The CD-HIT error turns out to be a known issue: https://github.com/weizhongli/cdhit/issues/26

This worked for me: uninstall the cd-hit conda package (and wait...wait some more... takes forever to complete), build from source with MAX_SEQ=10000000 and add the bin dir to my PATH: cd-hit-est-2d now runs fine.

huangtinglin commented 1 year ago

@bifxcore Thanks for sharing! I was wondering how many MSA of RNA have been retrieved generally in your cases. In my data, there is hardly any MSA found for RNA or only a few MSAs at most.

bifxcore commented 12 months ago

@huangtinglin my MSA contained over 6K RNA sequences. Note that I filtered out all those that contained non-standard bases, to avoid the msa parser AssertionError (see https://github.com/uw-ipd/RoseTTAFold2NA/issues/27).

huangtinglin commented 12 months ago

@huangtinglin my MSA contained over 6K RNA sequences. Note that I filtered out all those that contained non-standard bases, to avoid the msa parser AssertionError (see #27).

Interesting...I have no idea why my RNA sequences can only get a few MSAs. Could you provide an example of the RNA sequence you use? Thanks!

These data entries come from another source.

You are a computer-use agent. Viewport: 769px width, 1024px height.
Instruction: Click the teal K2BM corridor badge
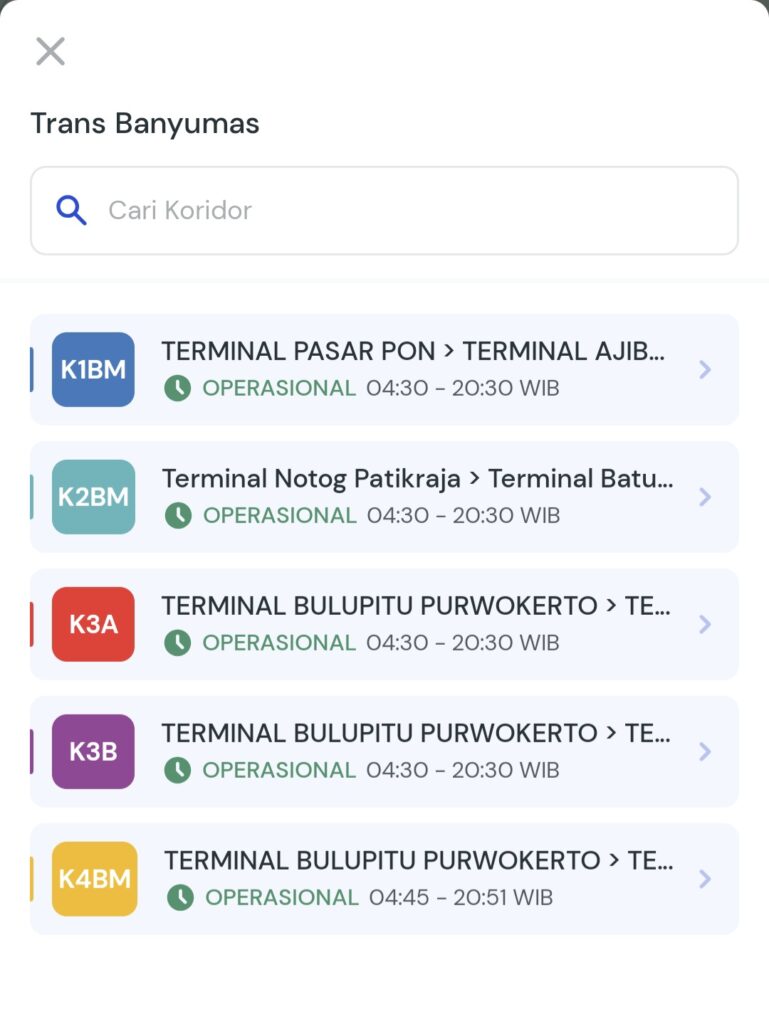pos(93,497)
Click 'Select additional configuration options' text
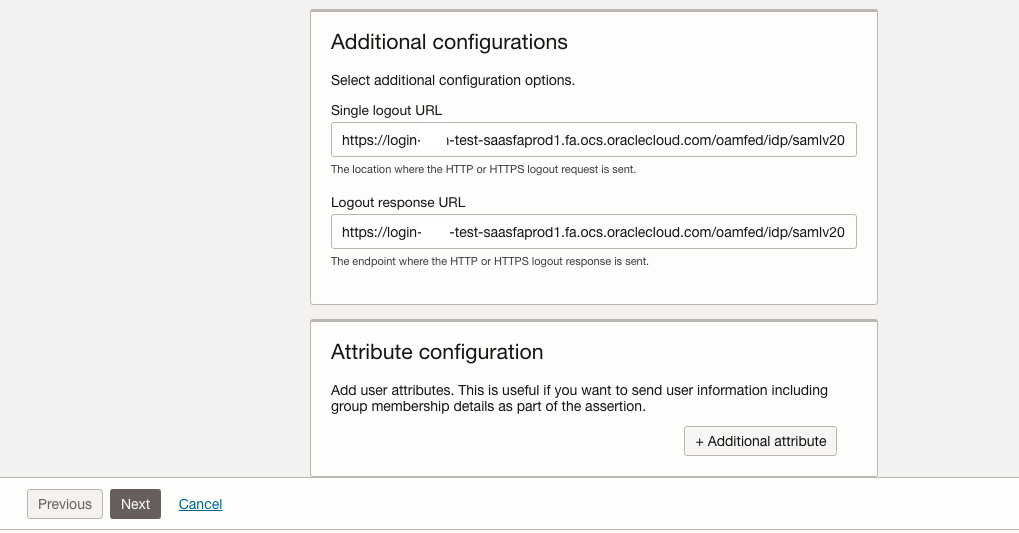This screenshot has height=533, width=1019. click(x=452, y=80)
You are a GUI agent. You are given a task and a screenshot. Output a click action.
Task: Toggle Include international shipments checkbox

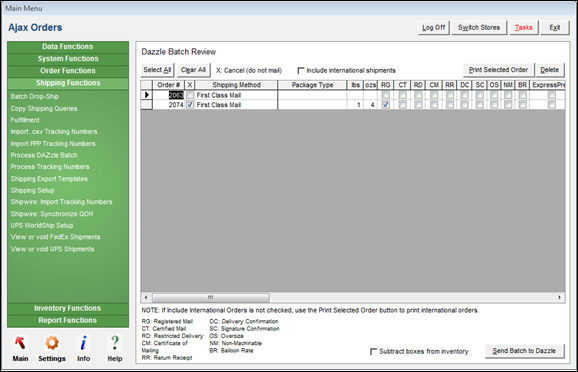tap(301, 70)
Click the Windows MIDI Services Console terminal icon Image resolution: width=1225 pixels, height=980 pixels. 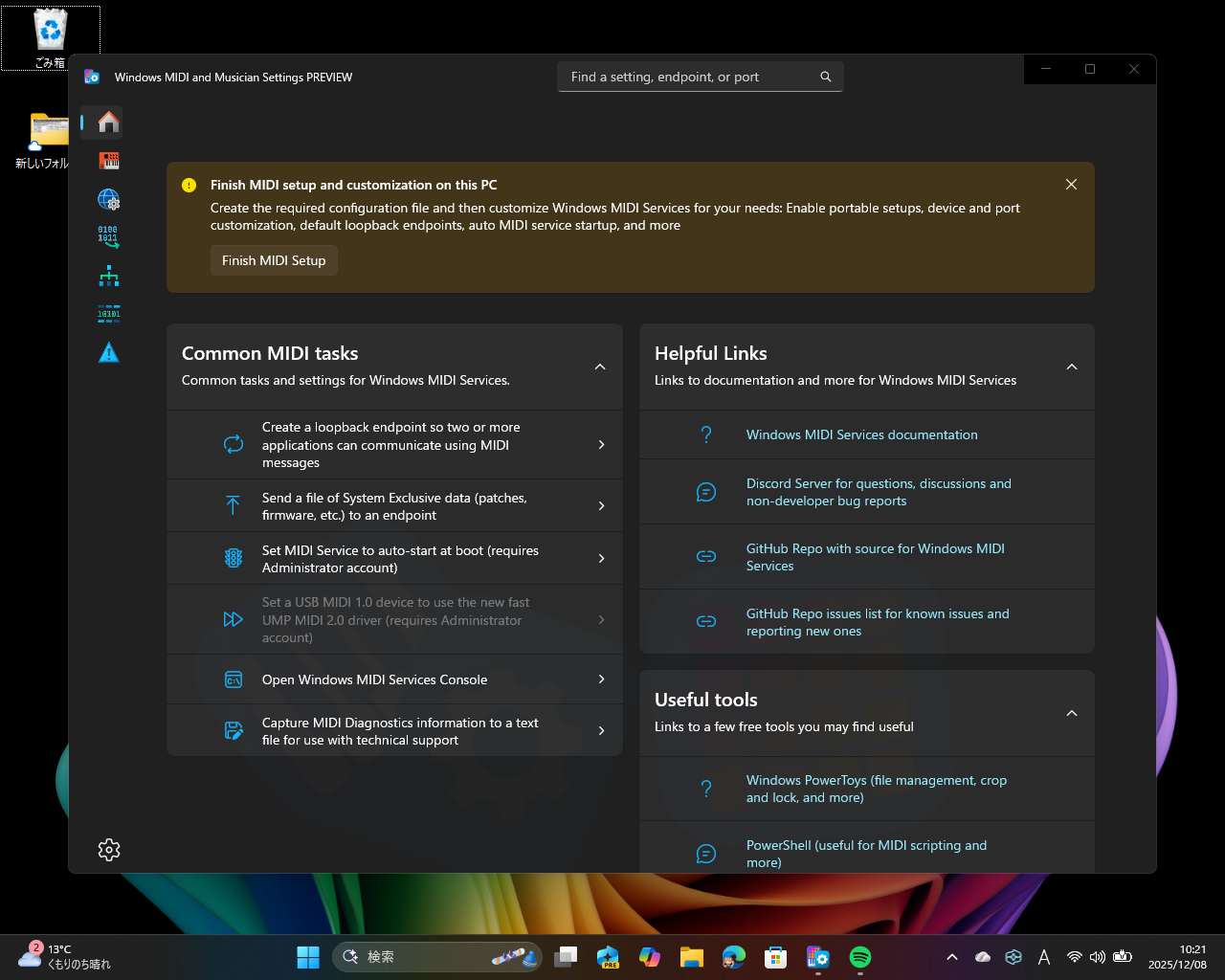(234, 679)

suvrajitm commented 9 months ago

Hi RoseTTAFold2NA team, I have a similar question, could you please point to the code module where the protein-RNA binding/docking is implemented and what parameters, both output and input if any, determine the binding strength? Thank you.

MrGao1997 commented 7 months ago

Hi,. I meet the same question, and did not know how to fix it. Do you have deal with it? Should I re-download the dataset or reset the environment?